Leader of the Opposition Joseph Harmon yesterday declined to endorse the call by Prime Minister Mark Phillips for the squatters at Success to accept shelter at the Graham’s Hall Primary School.
“That is a temporary solution which does not address the issue of land…what happens when school reopens?” he asked.
According to Harmon government must work to ensure the squatters are not made refugees in their own country.
“If you moving them from land you have to put them on land,” he maintained while explaining that for him the best solution is the regularization of settlement.
Asked how likely it was that the Central Housing and Planning Authority (CH&PA) could or would regularize a settlement built on land owned by the Guyana Sugar Corporation (GuySuCo) , Harmon stressed that it was all state land.
“The state can regularize it. It is the state’s intervention that had the Prime Minister going to make decisions. GuySuCo, NICIL all of them are agents of the state. They don’t act on their own. It is for the state to treat these people as Guyanese and find a solution that will see these persons placed on land,” he said.
On Friday last Harmon along with several other Opposition parliamentarians visited to the Success area and met with residents.
“We saw, first hand, the harrowing effects of the inhumane decision by the state to flood these persons out of the area,” he told a press conference yesterday.
Harmon and the APNU+AFC have argued that the situation at Success is not only about housing but it is a humanitarian situation.
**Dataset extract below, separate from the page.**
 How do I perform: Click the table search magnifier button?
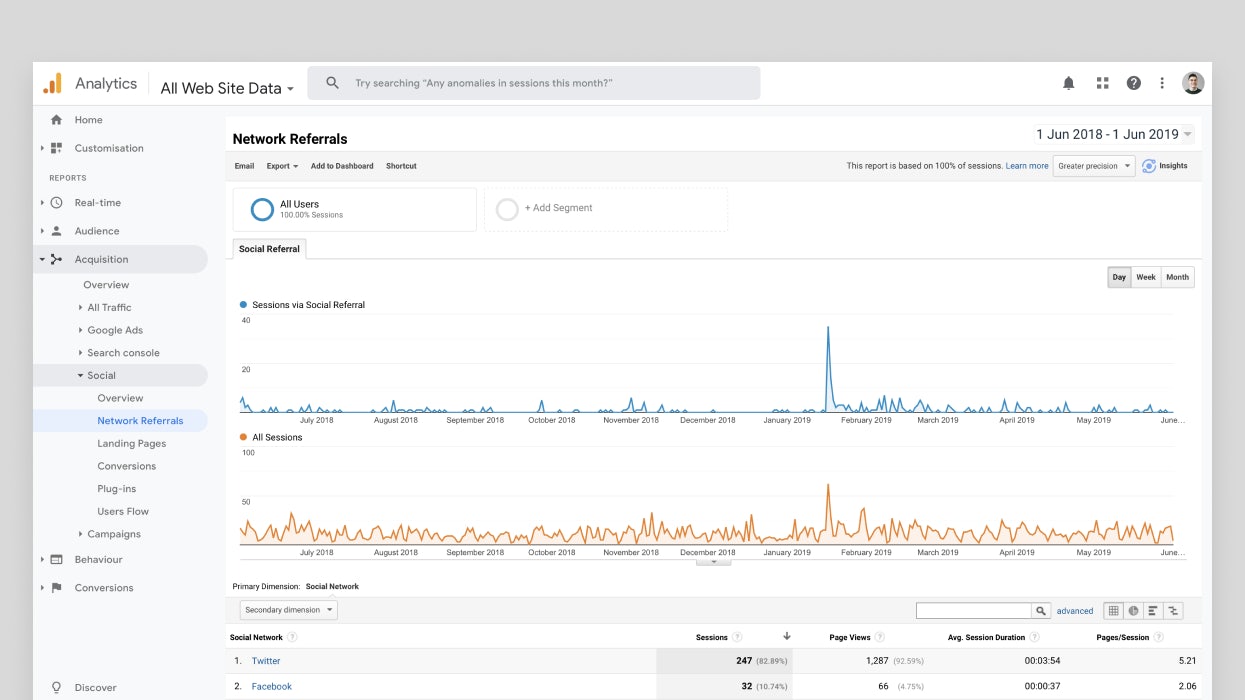pyautogui.click(x=1041, y=610)
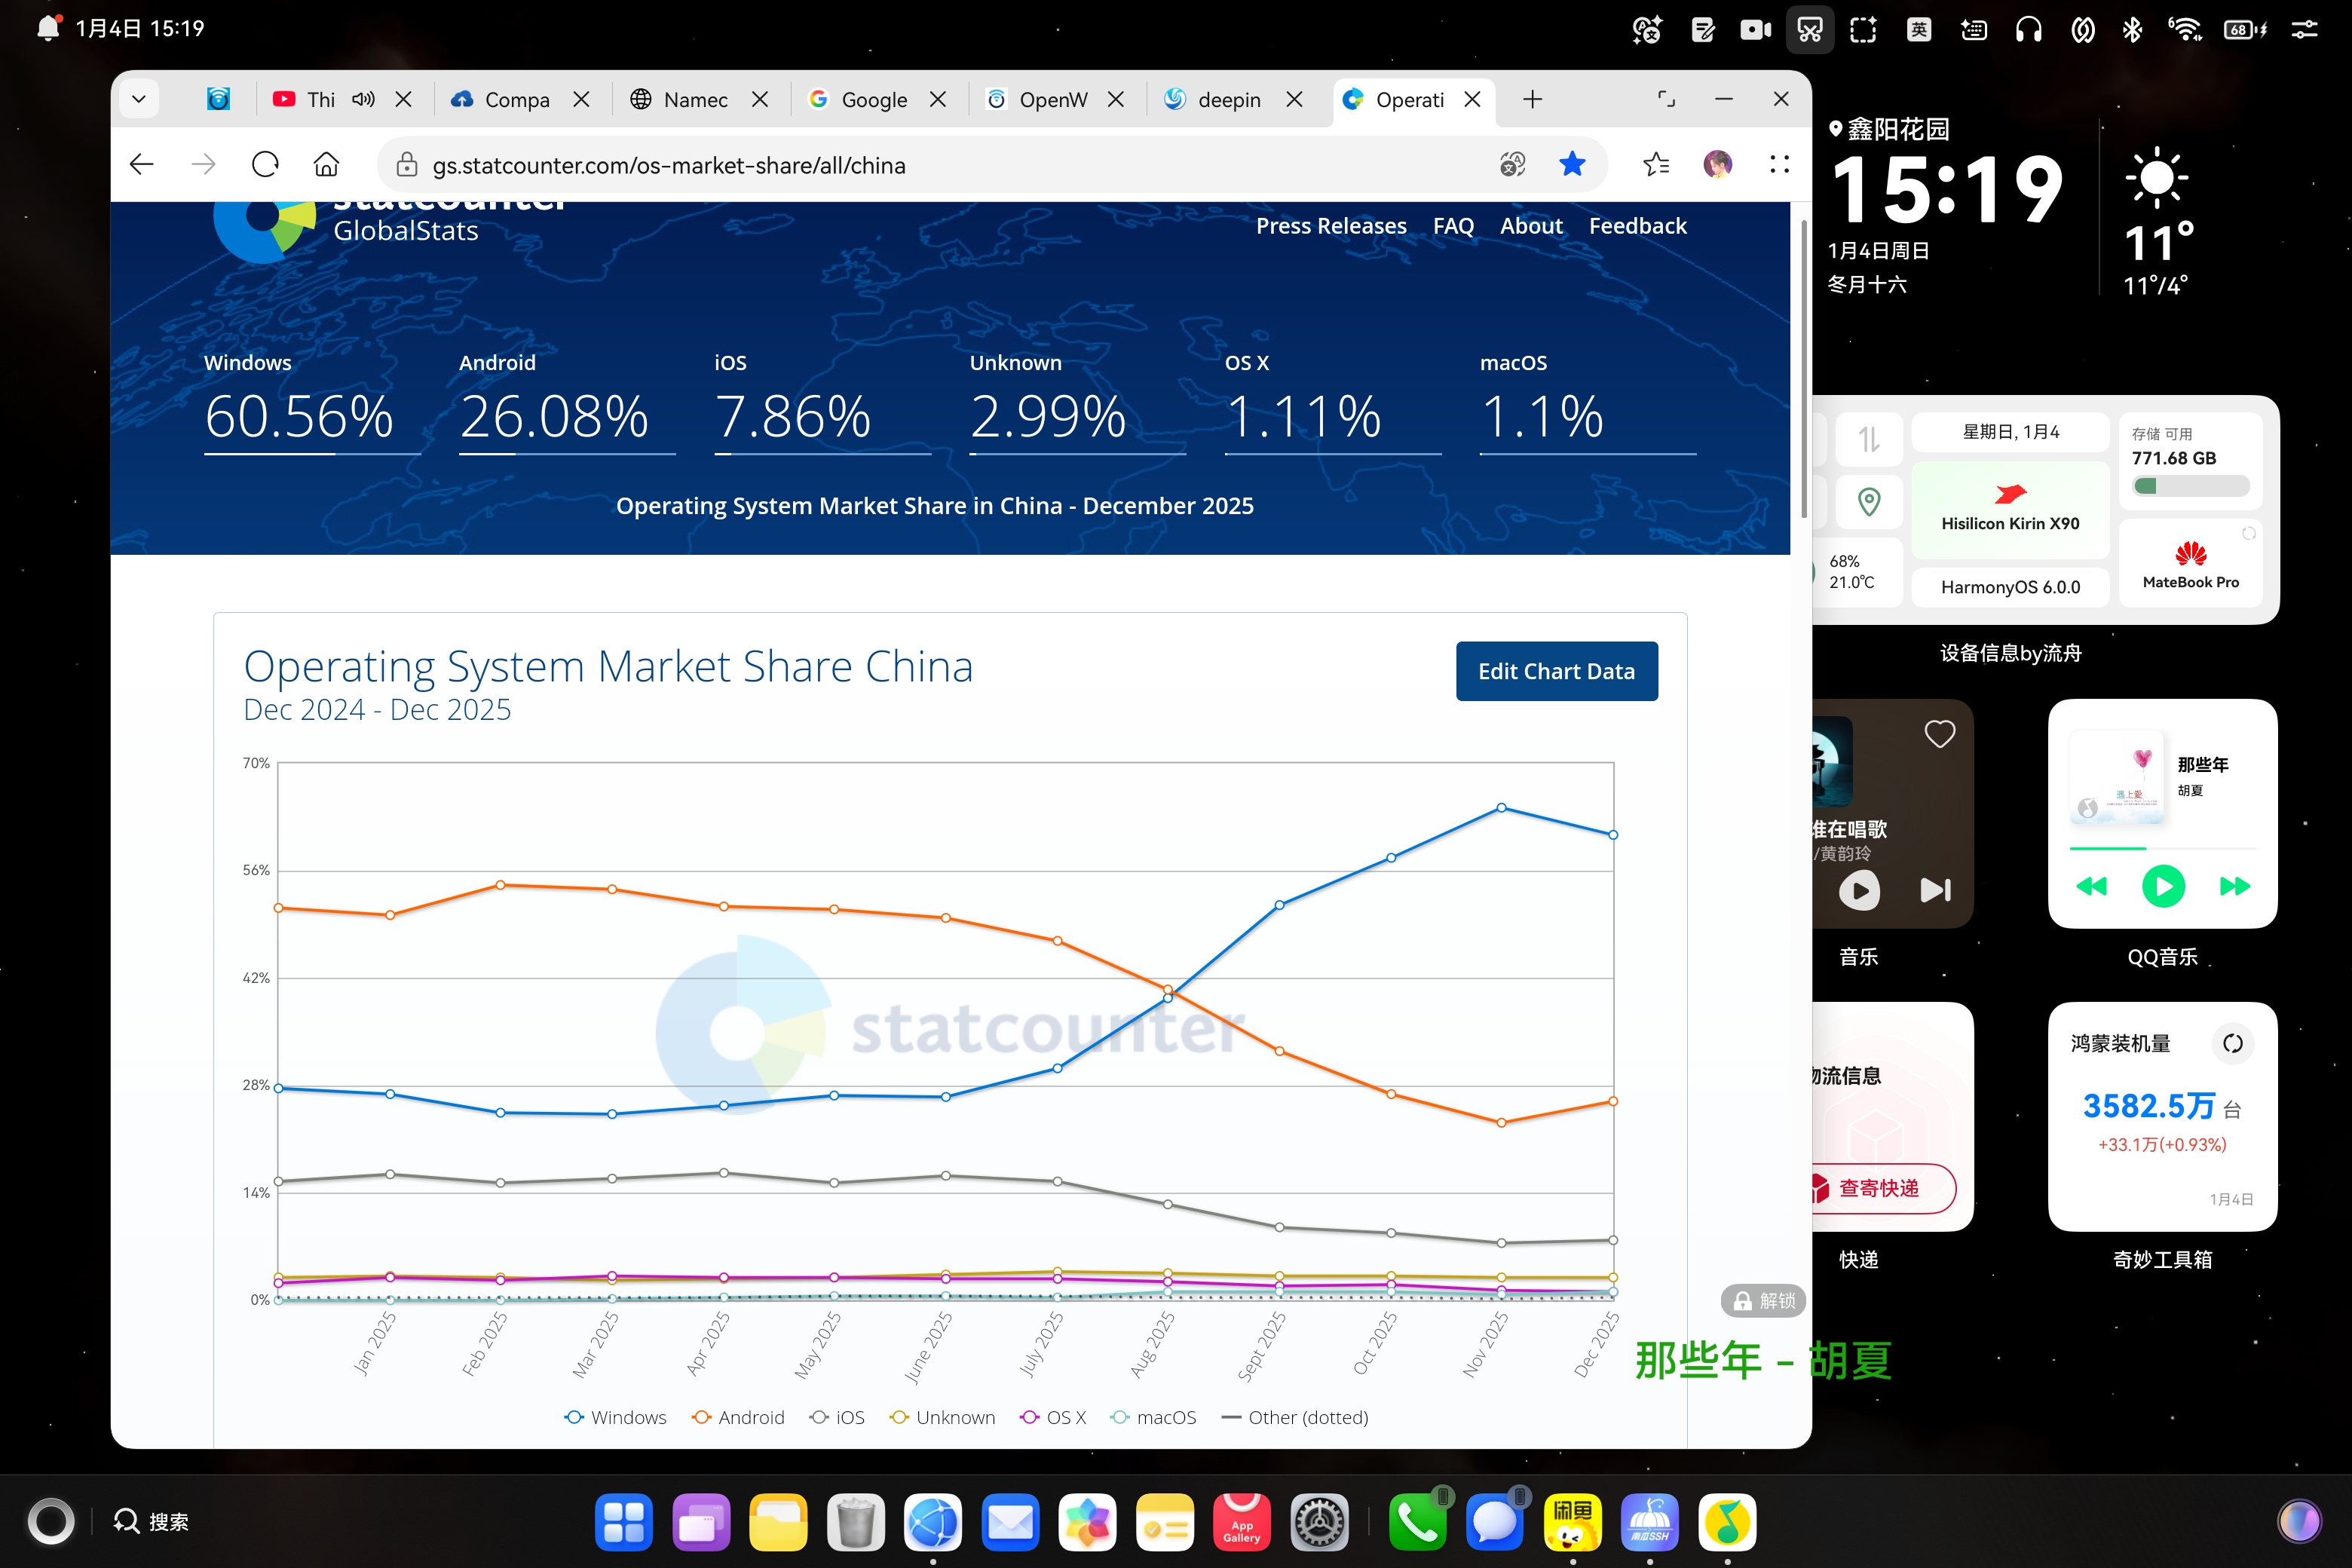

“The … heartless call of President Irfaan Ali for persons to “do the right thing” while his agents of the state are flooding Guyanese out is unconscionable and heartless. The bulk of these persons are Guyanese who are affected by the COVID-19 pandemic. Many have lost their livelihoods and income and have been evicted as a result of their inability to pay rent,” he said, while calling for a humane and caring approach to be adopted by the state.
While responding to questions, Harmon said there is a precedent set by the former PPP/C administration of offering land to residents whom it has relocated for development projects.
He reminded of those residents moved from the former railway embankment along Lamaha Street and stressed that a similar approach can be utilized.
He also noted that government can through research and consultation separate those who truly need help from “speculators” who have opportunistically occupied land in the area.
According to Harmon the squatters who appear to be highly organized have claimed that they were encouraged to occupy the land by members of the PPP/C government while APNU+AFC was still in office.
He however contended that he was not aware of the squatting.
“The extensiveness I could see was very, very recent,” he concluded.